(570) 319-1706


Drilling issues addressed at Keystone

Times-Shamrock Writer
LAPLUME TWP. – Wherever he goes, Daniel Farnham hears questions about the Marcellus Shale natural gas industry.
People want to know what the industry will really bring, how it will impact their water, roads, property and health. They want to know whether state regulators are doing enough to protect them, and what they can do to protect themselves.

But beneath it all, what Farnham hears is “fear of the unknown.”

On Monday night, almost 100 Northeast Pennsylvanians crowded a Keystone College hall to hear Farnham, an environmental engineer who has tested thousands of water wells in the region. The Countryside Conservancy sponsored his speech, titled “The Reality of Natural Gas Exploration.”

Some of Farnham’s tests are part of the controversy between Dimock Twp. residents and Cabot Oil and Gas Corp. Admittedly weary from nearly 10 hours of legal depositions earlier Monday, Farnham gave a brief presentation and said there was much he could not talk about because of the ongoing lawsuit.

He told the crowd the risks of drilling should not be understated, but neither should the industry’s benefits be papered over.

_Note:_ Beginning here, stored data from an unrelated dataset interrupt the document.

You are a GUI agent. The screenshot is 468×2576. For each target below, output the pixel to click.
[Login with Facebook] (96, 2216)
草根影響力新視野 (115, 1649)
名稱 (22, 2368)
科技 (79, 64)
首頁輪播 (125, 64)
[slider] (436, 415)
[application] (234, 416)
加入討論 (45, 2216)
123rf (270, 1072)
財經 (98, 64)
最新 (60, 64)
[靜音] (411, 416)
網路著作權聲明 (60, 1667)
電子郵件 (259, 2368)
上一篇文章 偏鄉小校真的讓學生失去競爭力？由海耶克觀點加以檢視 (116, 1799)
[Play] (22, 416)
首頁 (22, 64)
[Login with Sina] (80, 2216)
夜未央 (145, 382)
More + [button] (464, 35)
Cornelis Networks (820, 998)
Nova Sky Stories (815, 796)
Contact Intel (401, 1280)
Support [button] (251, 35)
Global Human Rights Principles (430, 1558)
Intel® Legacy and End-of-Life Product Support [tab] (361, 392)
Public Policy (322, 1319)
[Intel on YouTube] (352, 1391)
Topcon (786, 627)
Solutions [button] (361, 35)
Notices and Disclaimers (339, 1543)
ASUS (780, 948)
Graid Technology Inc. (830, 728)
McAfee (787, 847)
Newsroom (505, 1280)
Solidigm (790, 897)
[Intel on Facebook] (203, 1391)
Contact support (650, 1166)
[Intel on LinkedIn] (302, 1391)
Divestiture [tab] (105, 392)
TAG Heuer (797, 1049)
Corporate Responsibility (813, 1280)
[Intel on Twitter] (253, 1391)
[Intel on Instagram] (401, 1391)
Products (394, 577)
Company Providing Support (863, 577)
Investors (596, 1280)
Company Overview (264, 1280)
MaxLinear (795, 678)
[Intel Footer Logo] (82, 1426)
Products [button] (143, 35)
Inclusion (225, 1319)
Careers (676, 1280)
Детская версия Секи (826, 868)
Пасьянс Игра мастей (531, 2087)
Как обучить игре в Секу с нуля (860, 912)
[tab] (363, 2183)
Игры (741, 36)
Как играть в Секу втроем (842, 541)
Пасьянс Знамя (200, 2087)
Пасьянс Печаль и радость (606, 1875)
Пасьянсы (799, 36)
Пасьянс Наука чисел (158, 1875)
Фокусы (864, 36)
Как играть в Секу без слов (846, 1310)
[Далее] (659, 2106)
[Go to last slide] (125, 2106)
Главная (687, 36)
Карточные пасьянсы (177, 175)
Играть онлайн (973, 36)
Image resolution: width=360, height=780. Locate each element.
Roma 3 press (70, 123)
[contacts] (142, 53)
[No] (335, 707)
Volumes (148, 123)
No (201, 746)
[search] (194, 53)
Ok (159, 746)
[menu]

The drilling is like any heavy industry business moving into a rural area – it will have wide-reaching economic, cultural and environmental effects, and what people should understand is the reality of the industry, he said.
For example, heavy truck traffic and influx of “itinerant” workers with questionable accountability are both facts of the industry, for better or worse, he said.

Toward the event’s end, after Farnham fielded an array of questions, the speech became more of a dialogue between individuals in the crowd. Rebecca Lesko of Wyoming County said it was good to bring together differing voices, people who realize Marcellus Shale is “not a black-and-white situation.”

Lesko said she had family in Susquehanna County with gas leases, and she wished Farnham’s comments were not tied by ongoing litigation.

“I’d really like to know what it is that’s going on, not specifically for that case but for the area. Information is the most important thing we can arm ourselves with,” she said.